Il cuneo fiscale "non può essere erogato a pioggia indistintamente tra quelle imprese, come le assicurazioni, le aziende erogatrici di servizi pubblici elettrici, del gas e delle autostrade, che hanno macinato profitti al riparo dalla concorrenza e le banche". A dirlo è il presidente dell’Adusbef Elio Lannutti, secondo il quale banche, assicurazioni e "imprese monopolistiche" devono "essere tagliate fuori dai benefici" previsti dal cuneo fiscale, che deve essere "selettivo per giustizia, equità sociale e redistributiva, ma soprattutto per superare il gap competitivo".

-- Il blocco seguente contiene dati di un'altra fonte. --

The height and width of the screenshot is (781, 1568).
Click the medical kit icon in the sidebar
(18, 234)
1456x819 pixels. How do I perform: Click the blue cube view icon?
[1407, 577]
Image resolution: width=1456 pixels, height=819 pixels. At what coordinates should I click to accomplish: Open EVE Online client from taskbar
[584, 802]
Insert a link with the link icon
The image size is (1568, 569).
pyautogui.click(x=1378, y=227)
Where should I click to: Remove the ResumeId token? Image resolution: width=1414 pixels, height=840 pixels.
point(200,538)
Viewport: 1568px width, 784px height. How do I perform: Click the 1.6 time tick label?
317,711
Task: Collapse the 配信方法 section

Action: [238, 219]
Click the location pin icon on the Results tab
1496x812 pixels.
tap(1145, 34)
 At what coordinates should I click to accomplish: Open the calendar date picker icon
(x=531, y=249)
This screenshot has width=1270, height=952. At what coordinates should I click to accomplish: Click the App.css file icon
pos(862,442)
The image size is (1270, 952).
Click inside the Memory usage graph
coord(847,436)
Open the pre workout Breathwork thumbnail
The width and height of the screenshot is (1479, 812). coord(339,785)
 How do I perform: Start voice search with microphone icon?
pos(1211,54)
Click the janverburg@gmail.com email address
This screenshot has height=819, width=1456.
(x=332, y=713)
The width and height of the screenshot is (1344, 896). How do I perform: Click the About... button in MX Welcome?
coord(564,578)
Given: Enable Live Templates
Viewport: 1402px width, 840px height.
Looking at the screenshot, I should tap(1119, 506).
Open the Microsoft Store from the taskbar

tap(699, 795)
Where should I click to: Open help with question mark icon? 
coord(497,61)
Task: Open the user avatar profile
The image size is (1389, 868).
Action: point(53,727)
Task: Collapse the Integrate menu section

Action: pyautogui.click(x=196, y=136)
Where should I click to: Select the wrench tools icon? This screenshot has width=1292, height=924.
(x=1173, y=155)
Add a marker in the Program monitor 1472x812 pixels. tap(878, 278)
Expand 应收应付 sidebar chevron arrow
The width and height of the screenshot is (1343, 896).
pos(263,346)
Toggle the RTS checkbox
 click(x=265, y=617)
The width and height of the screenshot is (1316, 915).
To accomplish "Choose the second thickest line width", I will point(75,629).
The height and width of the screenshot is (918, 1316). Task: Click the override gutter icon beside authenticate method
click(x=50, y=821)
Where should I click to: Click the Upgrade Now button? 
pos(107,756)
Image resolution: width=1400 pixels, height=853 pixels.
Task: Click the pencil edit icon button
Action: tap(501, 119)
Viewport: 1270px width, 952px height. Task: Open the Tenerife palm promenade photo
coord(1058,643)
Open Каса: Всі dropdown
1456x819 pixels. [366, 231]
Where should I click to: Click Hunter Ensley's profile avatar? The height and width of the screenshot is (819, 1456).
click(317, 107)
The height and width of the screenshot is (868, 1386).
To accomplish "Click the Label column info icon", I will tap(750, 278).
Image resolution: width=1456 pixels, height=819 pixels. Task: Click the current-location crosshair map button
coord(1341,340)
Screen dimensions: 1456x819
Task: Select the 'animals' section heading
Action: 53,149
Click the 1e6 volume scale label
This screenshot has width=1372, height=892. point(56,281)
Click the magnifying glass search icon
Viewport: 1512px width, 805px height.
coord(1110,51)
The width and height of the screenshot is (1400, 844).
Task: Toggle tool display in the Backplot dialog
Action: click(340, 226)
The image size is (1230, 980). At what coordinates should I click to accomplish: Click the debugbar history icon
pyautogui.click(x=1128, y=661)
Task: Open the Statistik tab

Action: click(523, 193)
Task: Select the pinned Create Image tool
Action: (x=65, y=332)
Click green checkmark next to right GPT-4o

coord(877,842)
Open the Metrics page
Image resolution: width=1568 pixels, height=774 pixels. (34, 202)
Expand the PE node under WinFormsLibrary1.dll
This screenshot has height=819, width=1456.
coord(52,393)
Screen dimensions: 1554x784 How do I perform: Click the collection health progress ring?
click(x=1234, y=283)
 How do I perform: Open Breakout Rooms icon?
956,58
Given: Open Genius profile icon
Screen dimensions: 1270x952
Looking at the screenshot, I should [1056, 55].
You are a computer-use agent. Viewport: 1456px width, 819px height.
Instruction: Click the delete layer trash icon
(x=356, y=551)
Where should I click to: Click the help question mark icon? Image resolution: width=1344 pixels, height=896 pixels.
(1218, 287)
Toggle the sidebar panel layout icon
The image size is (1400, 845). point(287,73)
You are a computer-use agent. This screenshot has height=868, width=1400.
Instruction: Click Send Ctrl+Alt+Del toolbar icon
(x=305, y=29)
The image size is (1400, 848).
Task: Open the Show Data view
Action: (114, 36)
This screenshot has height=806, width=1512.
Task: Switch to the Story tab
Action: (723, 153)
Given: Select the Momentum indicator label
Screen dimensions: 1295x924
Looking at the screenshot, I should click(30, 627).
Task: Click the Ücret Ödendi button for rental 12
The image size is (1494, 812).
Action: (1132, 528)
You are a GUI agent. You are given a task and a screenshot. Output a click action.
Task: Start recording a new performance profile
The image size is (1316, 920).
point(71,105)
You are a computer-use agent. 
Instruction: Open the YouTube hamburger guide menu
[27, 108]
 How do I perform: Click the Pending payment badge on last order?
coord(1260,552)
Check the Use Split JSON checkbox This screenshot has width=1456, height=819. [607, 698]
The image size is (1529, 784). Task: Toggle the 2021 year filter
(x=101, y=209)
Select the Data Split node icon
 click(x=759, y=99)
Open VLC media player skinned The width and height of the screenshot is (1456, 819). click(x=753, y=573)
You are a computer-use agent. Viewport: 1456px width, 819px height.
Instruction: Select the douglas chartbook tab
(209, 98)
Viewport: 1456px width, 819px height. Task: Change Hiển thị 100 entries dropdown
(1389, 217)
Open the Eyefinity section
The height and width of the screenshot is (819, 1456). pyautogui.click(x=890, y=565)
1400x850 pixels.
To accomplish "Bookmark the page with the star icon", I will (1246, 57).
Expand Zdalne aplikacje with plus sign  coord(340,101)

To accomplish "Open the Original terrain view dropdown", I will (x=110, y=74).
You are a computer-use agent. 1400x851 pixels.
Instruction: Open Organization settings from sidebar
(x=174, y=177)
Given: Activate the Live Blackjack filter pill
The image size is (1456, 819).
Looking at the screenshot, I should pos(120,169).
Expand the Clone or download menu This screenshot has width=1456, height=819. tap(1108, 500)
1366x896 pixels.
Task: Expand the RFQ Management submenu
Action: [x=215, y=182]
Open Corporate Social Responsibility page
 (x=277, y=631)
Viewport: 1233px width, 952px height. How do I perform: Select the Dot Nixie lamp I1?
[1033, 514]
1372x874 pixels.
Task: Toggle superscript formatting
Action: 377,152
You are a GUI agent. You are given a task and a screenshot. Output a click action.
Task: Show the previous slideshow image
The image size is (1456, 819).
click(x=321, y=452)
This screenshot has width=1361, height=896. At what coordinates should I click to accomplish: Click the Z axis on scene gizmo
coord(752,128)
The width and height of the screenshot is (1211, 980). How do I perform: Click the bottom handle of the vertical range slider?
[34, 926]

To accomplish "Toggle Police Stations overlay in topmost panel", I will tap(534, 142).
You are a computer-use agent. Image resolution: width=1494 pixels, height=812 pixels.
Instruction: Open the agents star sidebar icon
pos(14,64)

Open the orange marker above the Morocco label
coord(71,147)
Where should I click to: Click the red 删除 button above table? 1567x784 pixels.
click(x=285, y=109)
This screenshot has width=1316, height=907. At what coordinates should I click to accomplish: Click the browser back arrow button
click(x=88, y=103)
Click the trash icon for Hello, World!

Considerando il solo sistema bancario, "l’incidenza delle imposte dirette sull’utile lordo – spiega Lannutti in una nota – é passata dal 39,77 per cento del 2001 al 27,35 per cento del 2004". Adusbef, quindi, "ritiene improcrastinabile un recupero di tali regalie ad un settore che, nel 2005 ha visto ulteriormente crescere gli utili del 52 per cento, non certo grazie alla bravura dei banchieri nella gestione del risparmio, ma soprattutto per politiche predatorie".